#### Materials provided ####

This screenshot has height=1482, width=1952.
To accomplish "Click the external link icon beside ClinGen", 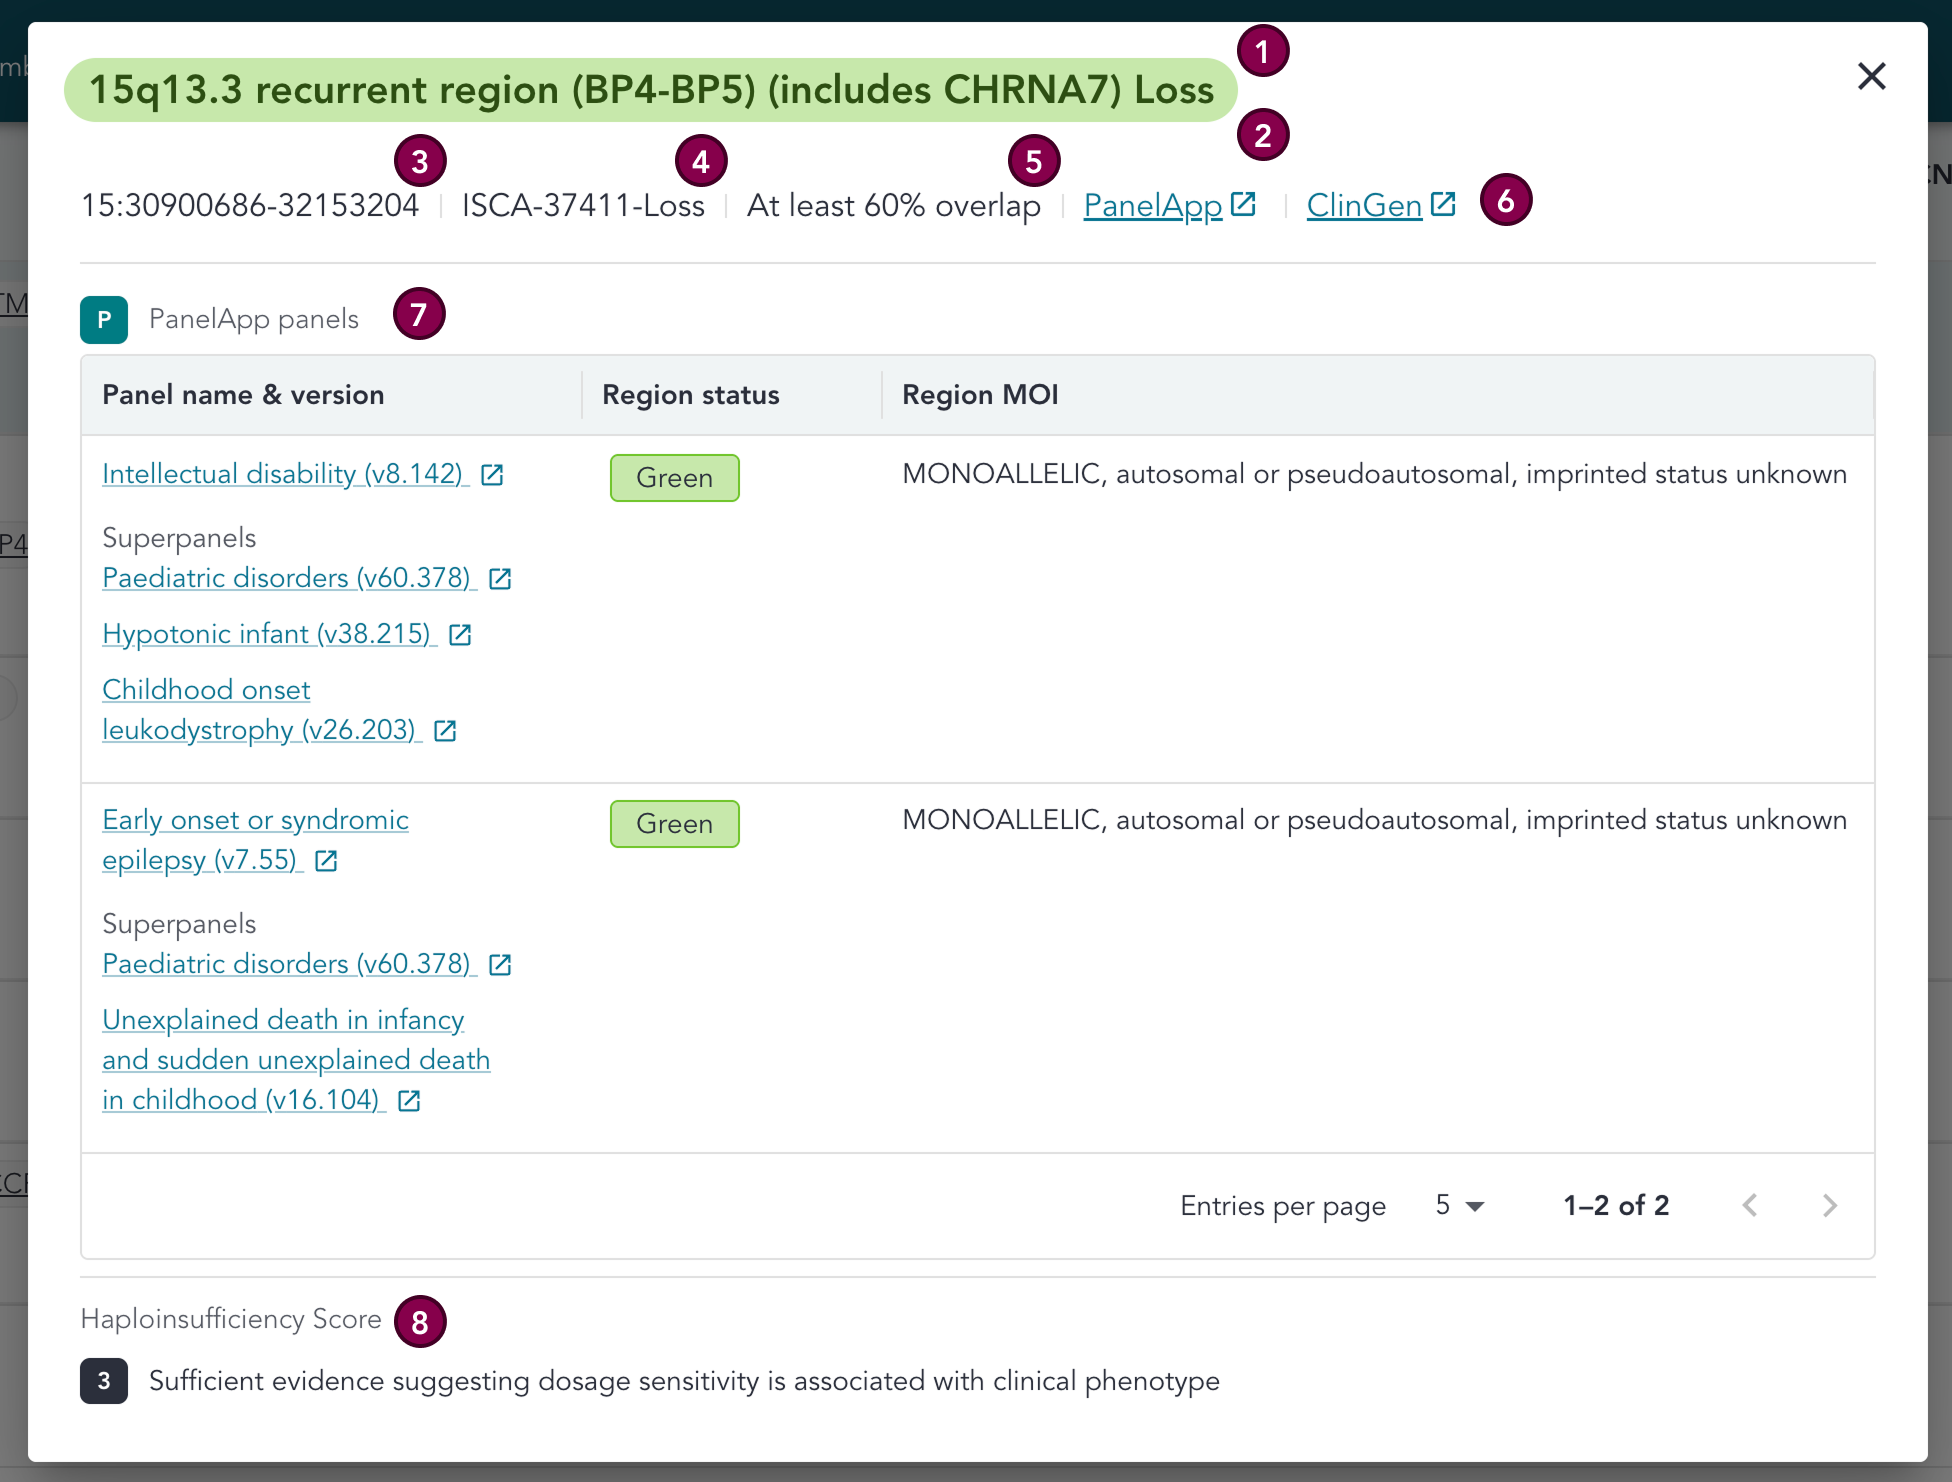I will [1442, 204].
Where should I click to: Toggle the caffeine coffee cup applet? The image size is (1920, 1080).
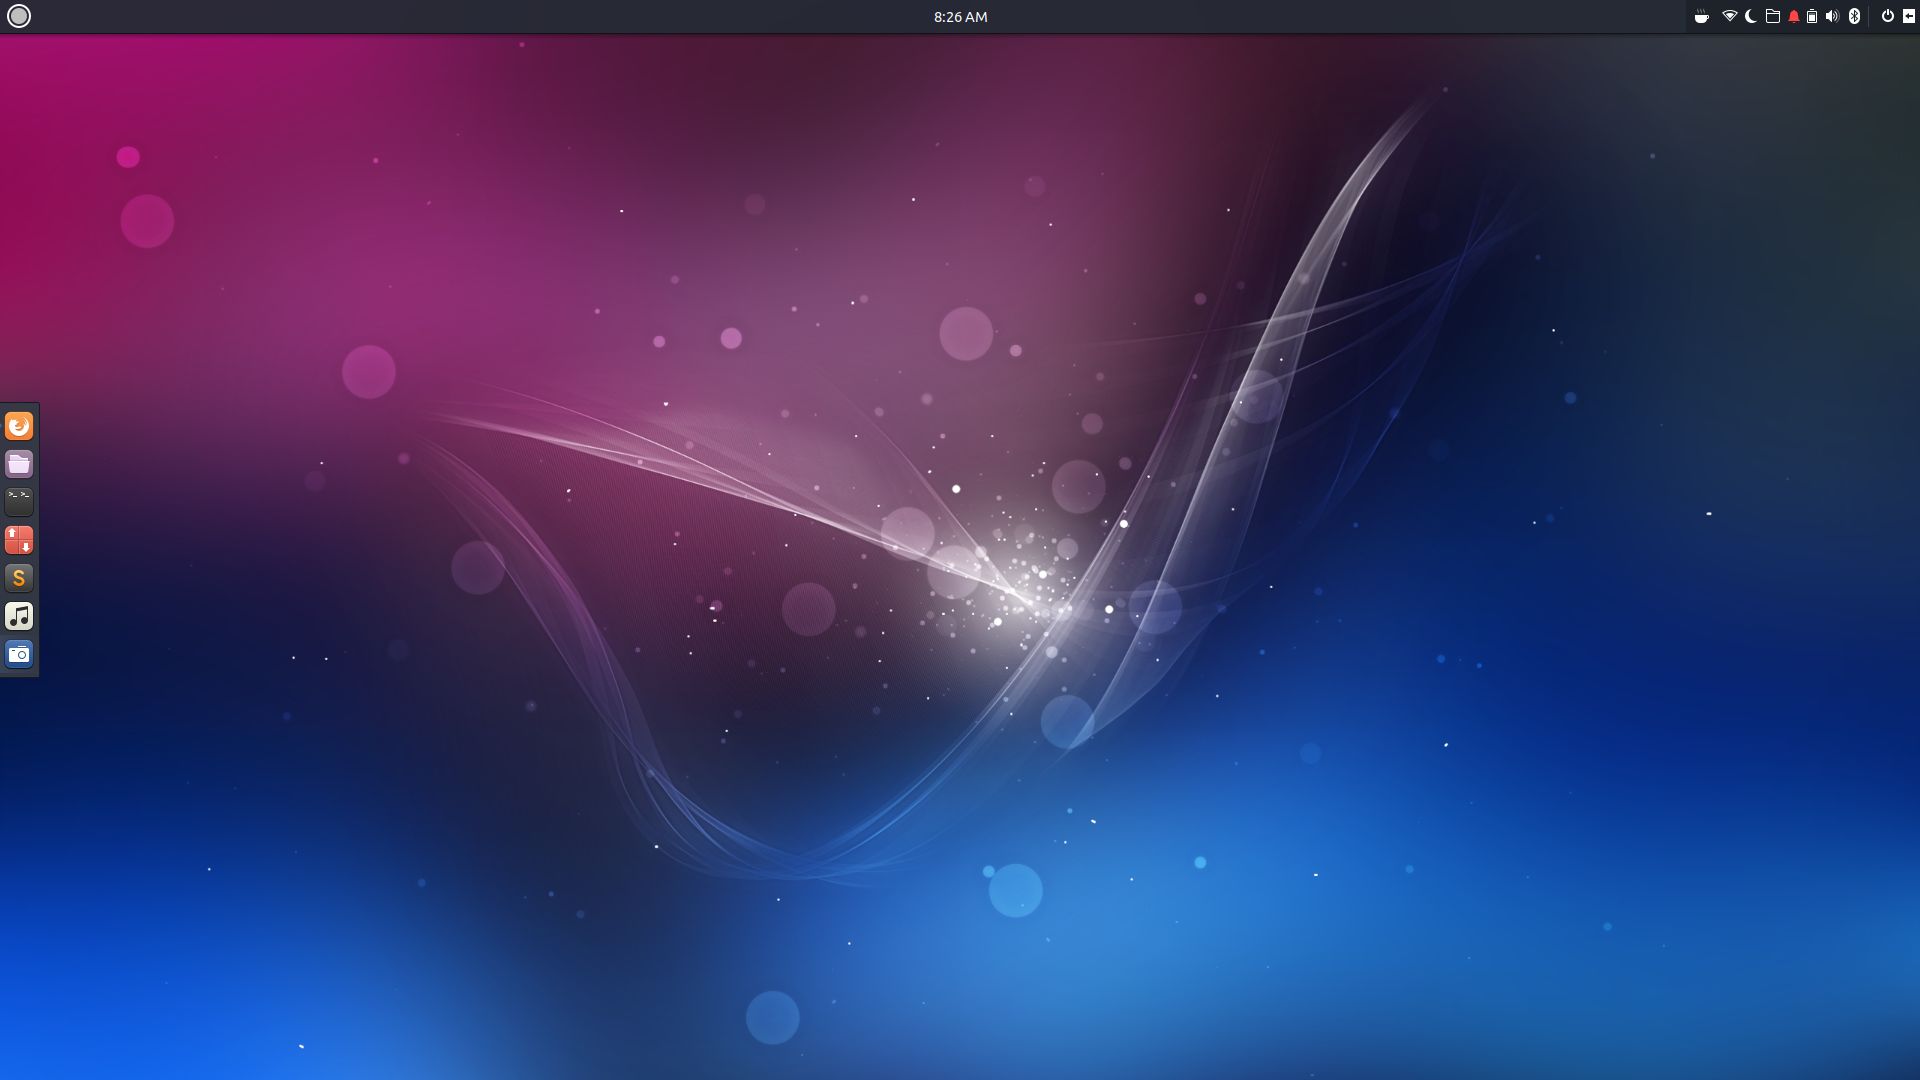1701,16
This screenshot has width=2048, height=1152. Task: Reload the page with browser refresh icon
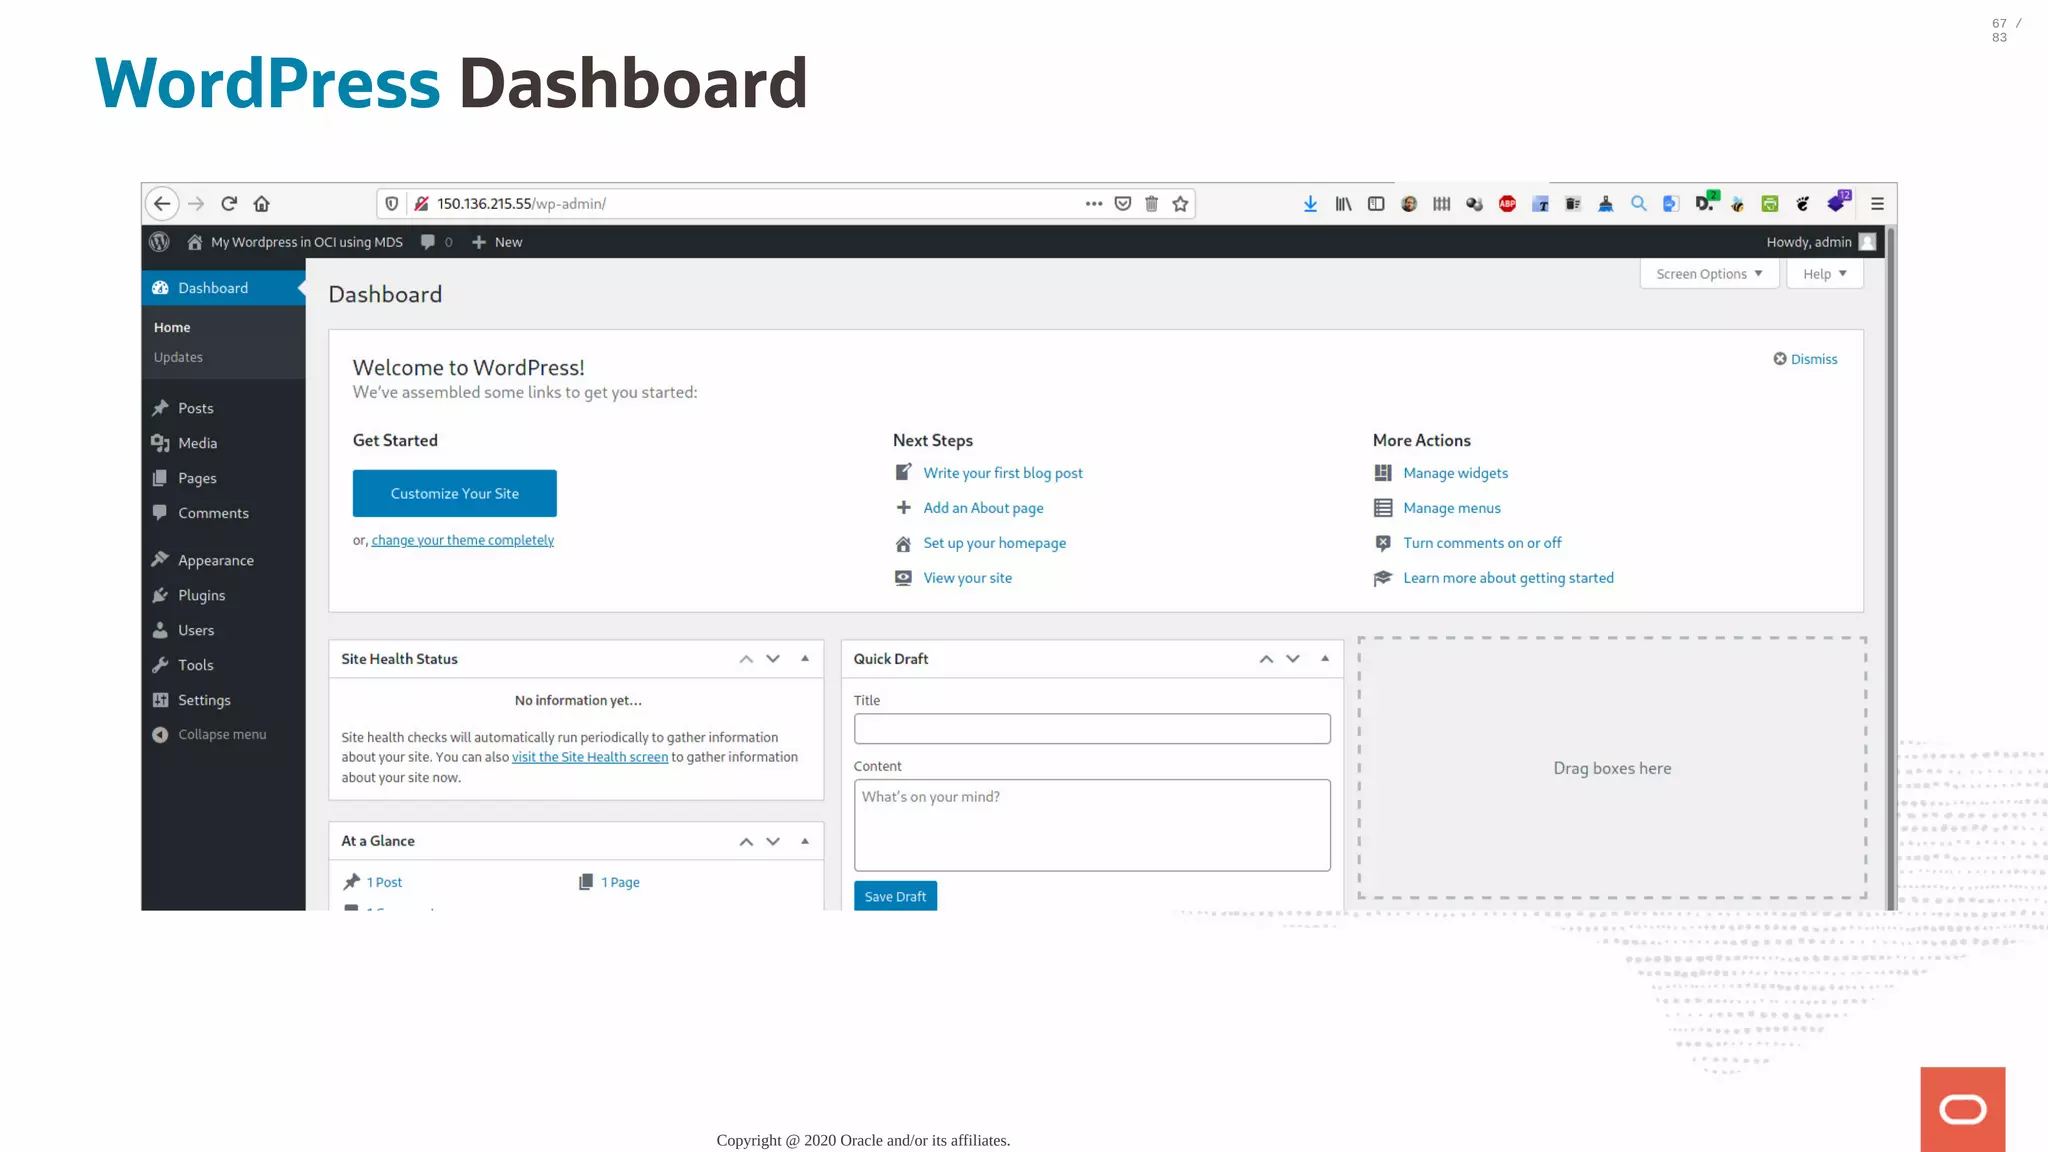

####

Aim of the task
How many lines of the data hold the string "width"? Reply with the number alone.

Reply
2